If you are curious what do these hexadecimal strings mean and would like to know how to decode them manually, here’s a short walk-through (This was captured on the same host, when it had scrubbing errors)
- You have to convert the Status string from Hexadecimal to Binary
Status:0xcc001c83000800c1 Misc:0x9084003c003c68c Addr:0x112616bc40 — Valid.Overflow.Misc valid.Addr valid.

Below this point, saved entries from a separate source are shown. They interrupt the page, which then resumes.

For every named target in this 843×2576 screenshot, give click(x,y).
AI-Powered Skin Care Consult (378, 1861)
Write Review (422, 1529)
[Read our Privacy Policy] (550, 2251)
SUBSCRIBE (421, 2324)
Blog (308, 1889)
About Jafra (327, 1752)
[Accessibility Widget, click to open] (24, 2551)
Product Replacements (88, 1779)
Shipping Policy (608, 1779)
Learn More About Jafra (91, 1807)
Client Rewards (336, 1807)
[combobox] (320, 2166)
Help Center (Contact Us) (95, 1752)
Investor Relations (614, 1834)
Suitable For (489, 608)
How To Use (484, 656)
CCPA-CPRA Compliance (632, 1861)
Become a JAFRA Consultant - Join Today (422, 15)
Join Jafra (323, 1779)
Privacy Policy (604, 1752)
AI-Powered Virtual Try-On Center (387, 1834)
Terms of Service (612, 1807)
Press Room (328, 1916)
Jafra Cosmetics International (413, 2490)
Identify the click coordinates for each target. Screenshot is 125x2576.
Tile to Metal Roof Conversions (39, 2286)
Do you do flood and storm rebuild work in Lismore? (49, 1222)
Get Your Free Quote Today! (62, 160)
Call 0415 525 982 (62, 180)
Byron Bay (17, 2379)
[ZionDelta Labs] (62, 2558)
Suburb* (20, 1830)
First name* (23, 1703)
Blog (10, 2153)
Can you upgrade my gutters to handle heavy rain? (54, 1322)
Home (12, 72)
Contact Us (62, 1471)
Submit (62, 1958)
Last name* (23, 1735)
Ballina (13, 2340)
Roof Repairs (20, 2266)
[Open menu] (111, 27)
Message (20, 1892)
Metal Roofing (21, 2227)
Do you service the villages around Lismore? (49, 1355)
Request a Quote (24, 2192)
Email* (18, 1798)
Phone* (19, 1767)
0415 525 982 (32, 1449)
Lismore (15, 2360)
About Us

- Convert the Status hex value to Binary and split it according to Figure 15-6 in the manual
1 1 0 0 1 1 0 0 0 00 0000000011100000 0 0011 0000000000001000 0000 0000 1100 0001
- Note down the last bits:
VAL — MCi_STATUS register valid (63) = TRUE
OVER — Error overflow (62) – TRUE , corresponds with Valid.Overflow.Misc valid.Addr valid
UC — Uncorrected error (61) – FALSE
EN — Error reporting enabled (60) – FALSE
PCC – FALSE
0000000011100000 how many errors were corrected = 224 errors
- Note the first 16 bits
MSCOD: 0000 0000 1100 0001
- Compare the code bits according to table 15-6
UC = FALSE and PCC FALSE, therefore: ECC in caches and memory
- Decode the compound Code and compare it to the examples found in table 15.9.2
Therefore, the compound error code is “Memory Controller Errors”
MMM = 100
CCCC = 0001
- From there, decode this according to table 15-13:
Memory Controller Scrubbing Error on Channel 1
Pretty easy, right? Let me give you another MCE example – This was captured from an ESXi host that eventually had 2 faulty memory modules, but was only acknowledged by the manufacturer when they had exceeded the Corrected ECC threshold. BIOS marked them as inactive after running memtest 86+ on them for 20 hours since that error was detected – the integrated diagnostics utility revealed nothing. I’ll provide a quicker debug here:
1 1 0 0 1 1 0 0 0 00 0000000000001110 0 0000 0000000000000001 0000 0000 1001 1111
- VAL – MCi_STATUS register Valid – TRUE
- OVER – Error overflow – TRUE
- UC – Uncorrected Error FALSE
- EN – Error reporting enabled FALSE
- MISCV TRUE
- ADDRV TRUE
- PCC FALSE
- S FALSE
- THRESHOLD – FALSE
MCE CODE: 0000 0000 1001 1111
This code relates to error in: ECC in caches and memory
Memory Read Error on an Unspecified Channel
I hope this article has shed some light for you concerning the Machine Check Error architecture. I’m open for discussion about this topic and even some MCEs you had in the comments.